## [EXERCISE PASSAGE]
*** Block opens ***
UnitTestGoodPractice
From MantidProject
Contents |
What to test
Simply put you should test.
- Every public member of a class.
- That the class can be cast to any of the interfaces or base classes it inherits from.
- Any private or protected members.
- That aren’t directly covered by a public method test.
- That do any significant processing.
For each method you are testing you should include tests for the following:
- To confirm that the methods meet the requirements associated with them. Thus the test should verify that the function does what it is supposed to do.
- To confirm the expected behaviour for boundary and special values.
- To confirm that exceptions are thrown when expected.
How to test private or protected members of a class
Testing the internals of a class can be considered harmful as it exposes the internals of the class, which can arguably be freely changed (so long as it does not affect the function of the public interface). However there are cases where the internals of a class need unit tests either due to complexity or tracking down specific bugs.
Protected
Within the test library you can add a new testable class that inherits from the class you need to test. This class can simply expose any protected methods as testable public methods.
Private
There is no ideal way to test a private member of a class as they are intentionally hidden from the class interface. There are two options to consider in preference order:
- Change the protection level to protected and follow the approach above.
- Declare the test class as a friend, which can access private members.
Good practices for writing tests
The following are good practices for writing your unit tests. Many of them are standard good coding practices. You will notice that in several situations they can clash with each other, in this case common sense needs to be applied.
*** Block closes ***
## [TASKS FOR THIS EXERCISE]
**1)** According to the unit testing page, why can testing the internals of a class be considered harmful? Answer in one to three sentences.
**2)** Go on with the unit testing page from its last sentence, adding a few good practices for writing unit tests.
You won't need the entries for any of this.

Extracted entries
*** Block opens ***
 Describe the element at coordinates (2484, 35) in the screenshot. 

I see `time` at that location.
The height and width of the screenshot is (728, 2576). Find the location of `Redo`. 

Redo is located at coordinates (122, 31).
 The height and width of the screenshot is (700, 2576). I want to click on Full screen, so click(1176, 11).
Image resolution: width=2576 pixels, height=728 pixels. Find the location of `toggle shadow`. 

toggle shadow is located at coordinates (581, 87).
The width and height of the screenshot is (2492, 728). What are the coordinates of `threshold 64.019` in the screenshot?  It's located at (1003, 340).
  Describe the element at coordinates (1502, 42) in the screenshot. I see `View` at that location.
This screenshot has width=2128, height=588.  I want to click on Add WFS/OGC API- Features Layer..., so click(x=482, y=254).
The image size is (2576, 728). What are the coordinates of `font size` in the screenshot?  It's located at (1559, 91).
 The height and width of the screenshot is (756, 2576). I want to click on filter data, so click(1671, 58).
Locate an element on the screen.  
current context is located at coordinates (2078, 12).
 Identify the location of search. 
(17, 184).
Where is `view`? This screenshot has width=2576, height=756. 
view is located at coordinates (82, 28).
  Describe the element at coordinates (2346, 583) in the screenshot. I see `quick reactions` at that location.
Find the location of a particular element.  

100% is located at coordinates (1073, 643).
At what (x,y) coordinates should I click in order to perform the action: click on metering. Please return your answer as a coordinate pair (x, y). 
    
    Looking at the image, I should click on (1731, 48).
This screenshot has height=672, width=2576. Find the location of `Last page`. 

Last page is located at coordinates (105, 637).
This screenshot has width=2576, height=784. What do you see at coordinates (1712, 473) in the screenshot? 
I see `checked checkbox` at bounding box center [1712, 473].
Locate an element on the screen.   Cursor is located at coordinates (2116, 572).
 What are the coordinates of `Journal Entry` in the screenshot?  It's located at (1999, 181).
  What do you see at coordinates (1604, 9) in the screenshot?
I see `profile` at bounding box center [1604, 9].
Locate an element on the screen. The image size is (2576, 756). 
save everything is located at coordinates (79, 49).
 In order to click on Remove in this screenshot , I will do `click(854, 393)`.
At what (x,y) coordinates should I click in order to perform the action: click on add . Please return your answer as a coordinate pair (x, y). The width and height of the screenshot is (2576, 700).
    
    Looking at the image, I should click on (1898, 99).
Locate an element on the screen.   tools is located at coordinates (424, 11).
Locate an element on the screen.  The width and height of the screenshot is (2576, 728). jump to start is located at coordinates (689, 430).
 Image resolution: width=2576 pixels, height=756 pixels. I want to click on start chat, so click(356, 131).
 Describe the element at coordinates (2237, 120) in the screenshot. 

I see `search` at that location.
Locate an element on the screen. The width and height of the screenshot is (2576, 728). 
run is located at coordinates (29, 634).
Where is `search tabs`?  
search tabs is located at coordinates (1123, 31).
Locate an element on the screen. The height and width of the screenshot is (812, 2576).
*** Block closes ***
## [ANSWERS IN ORDER]
**1)** Testing the internals exposes them, and a class's internals can arguably be changed freely as long as the function of the public interface is not affected.

**2)**
- Unit tests should test one method only. This allows you to easily identify what failed if the test fails.
- Unit tests should not be coupled together, therefore one unit test should not rely on another unit test having completed first.
These two often clash, in which case it is often better to compromise on the first.
- Units tests should use realistic data
- Unit tests should use small and simple data sets.
Again these can often conflict.
- Each test class should be named after the class it is testing (e.g. tests for the AlgoithmFactory should go in a AlgorithmFactoryTest class).
- Each test within a test class should use a descriptive test name, prefixed with test (tests for the CreateAlgorithm method would be included in testCreateAlgorithm). If there are specific tests for failure situations then these should be added to the end (e.g. testCreateAlgorithmNoAlgorithmException). The aim is that from the test method name alone you should be able to identify the problem.
Tests should be fast, ideally really fast - certainly not more than a few seconds.